**DIRECTIONS:**
Please retype the entries below exactly, only from their first line through the line containing "Havanese (326, 2286)", leaving every picture out.

Saved data entries:
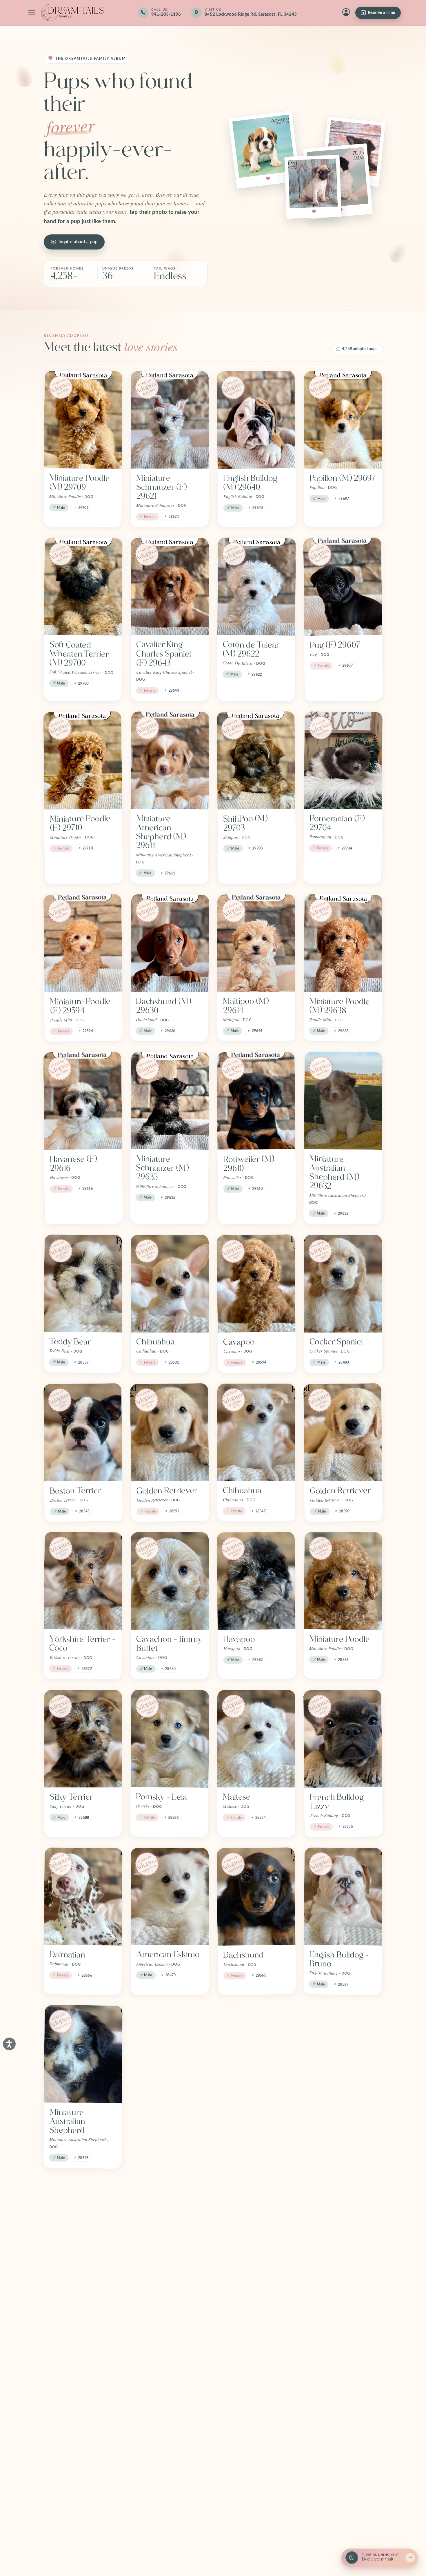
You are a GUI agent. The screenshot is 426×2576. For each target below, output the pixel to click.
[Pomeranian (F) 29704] (343, 760)
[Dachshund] (256, 1896)
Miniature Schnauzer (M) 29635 (162, 1168)
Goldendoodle (161, 2286)
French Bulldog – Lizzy (339, 1801)
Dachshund (243, 1955)
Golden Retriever (166, 1490)
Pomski (63, 2450)
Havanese (326, 2286)
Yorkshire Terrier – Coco (82, 1643)
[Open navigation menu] (31, 12)
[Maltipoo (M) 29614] (256, 943)
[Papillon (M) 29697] (343, 420)
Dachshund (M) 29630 (163, 1005)
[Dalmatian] (83, 1897)
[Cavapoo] (256, 1283)
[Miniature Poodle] (343, 1581)
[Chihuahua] (170, 1283)
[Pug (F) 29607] (342, 586)
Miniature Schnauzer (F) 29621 (161, 487)
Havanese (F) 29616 (73, 1163)
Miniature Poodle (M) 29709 (79, 482)
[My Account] (346, 13)
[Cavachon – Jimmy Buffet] (170, 1581)
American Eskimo (168, 1954)
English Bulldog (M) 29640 (250, 482)
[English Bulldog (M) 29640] (256, 420)
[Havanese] (343, 2228)
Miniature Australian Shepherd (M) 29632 (334, 1172)
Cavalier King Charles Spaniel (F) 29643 (163, 654)
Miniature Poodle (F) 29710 (80, 823)
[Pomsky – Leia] (169, 1739)
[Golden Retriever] (169, 1432)
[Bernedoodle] (256, 2054)
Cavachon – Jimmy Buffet (169, 1643)
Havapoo (239, 1639)
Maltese (236, 1797)
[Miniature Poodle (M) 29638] (343, 943)
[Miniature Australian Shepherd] (83, 2054)
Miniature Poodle (339, 1639)
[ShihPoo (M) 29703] (255, 760)
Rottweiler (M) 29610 (248, 1164)
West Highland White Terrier (162, 2117)
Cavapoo (239, 1342)
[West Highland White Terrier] (169, 2054)
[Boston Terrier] (82, 1432)
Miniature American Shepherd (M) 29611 (161, 832)
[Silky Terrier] (83, 1738)
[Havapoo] (256, 1581)
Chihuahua (155, 1342)
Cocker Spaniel (336, 1342)
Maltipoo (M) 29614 (246, 1005)
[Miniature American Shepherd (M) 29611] (170, 760)
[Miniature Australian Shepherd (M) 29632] (343, 1101)
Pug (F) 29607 (335, 645)
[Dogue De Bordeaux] (83, 2228)
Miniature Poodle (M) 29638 (339, 1005)
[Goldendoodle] (170, 2228)
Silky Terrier (71, 1797)
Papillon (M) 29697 (343, 478)
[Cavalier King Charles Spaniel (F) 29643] (170, 586)
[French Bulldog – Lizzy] (342, 1739)
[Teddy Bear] (83, 1283)
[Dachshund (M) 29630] (169, 943)
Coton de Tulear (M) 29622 (251, 649)
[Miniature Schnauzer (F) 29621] (170, 420)
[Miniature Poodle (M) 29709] (83, 420)
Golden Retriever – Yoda (256, 2290)
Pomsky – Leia (161, 1797)
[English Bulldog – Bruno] (343, 1897)
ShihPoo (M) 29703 (245, 823)
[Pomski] (83, 2391)
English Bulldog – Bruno (339, 1959)
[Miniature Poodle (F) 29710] (82, 760)
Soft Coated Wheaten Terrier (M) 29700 (79, 654)
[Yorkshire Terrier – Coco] (83, 1581)
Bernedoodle (246, 2112)
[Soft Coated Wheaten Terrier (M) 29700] (83, 587)
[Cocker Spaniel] (343, 1283)
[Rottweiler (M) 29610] (255, 1101)
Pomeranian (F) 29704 (336, 823)
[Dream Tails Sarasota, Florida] (72, 12)
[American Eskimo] (170, 1896)
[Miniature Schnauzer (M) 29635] (170, 1101)
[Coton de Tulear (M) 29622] (256, 587)
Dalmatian (67, 1955)
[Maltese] (256, 1738)
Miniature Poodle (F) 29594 (80, 1006)
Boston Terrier (75, 1490)
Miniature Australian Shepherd (67, 2121)
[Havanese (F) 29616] (82, 1101)
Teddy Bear (70, 1342)
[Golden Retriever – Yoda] (256, 2228)
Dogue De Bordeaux (67, 2290)
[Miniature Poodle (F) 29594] (82, 943)
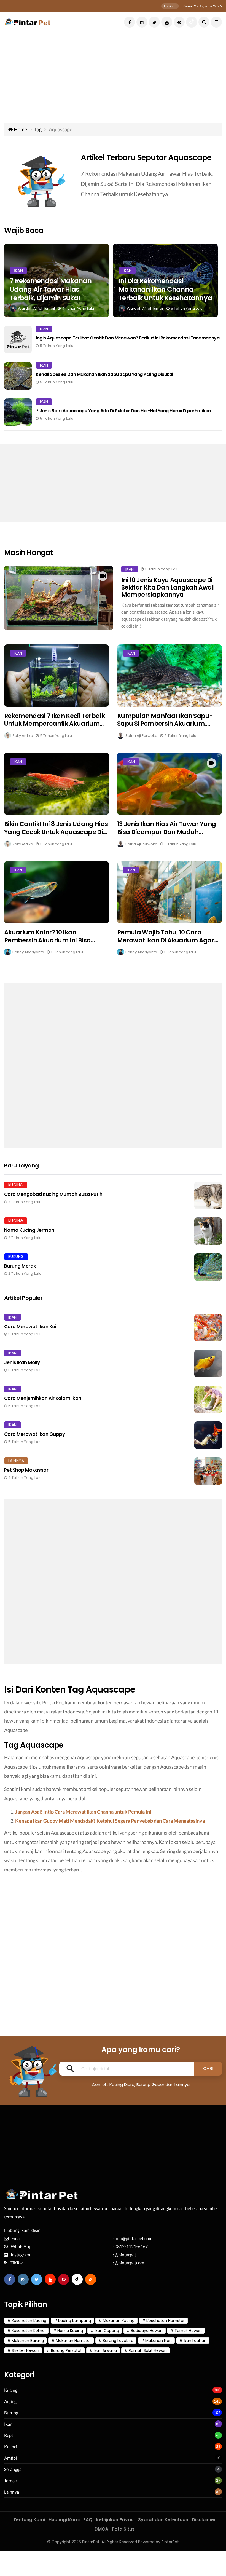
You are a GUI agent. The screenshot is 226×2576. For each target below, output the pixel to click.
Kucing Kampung (74, 2320)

**SOLUTION TO THIS TASK:**
You are a GUI agent. The screenshot is 426×2576. For each target below, output the pixel to click.
[Pomeranian (F) 29704] (343, 760)
[Dachshund] (256, 1896)
Miniature Schnauzer (M) 29635 (162, 1168)
Goldendoodle (161, 2286)
French Bulldog – Lizzy (339, 1801)
Dachshund (243, 1955)
Golden Retriever (166, 1490)
Pomski (63, 2450)
Havanese (326, 2286)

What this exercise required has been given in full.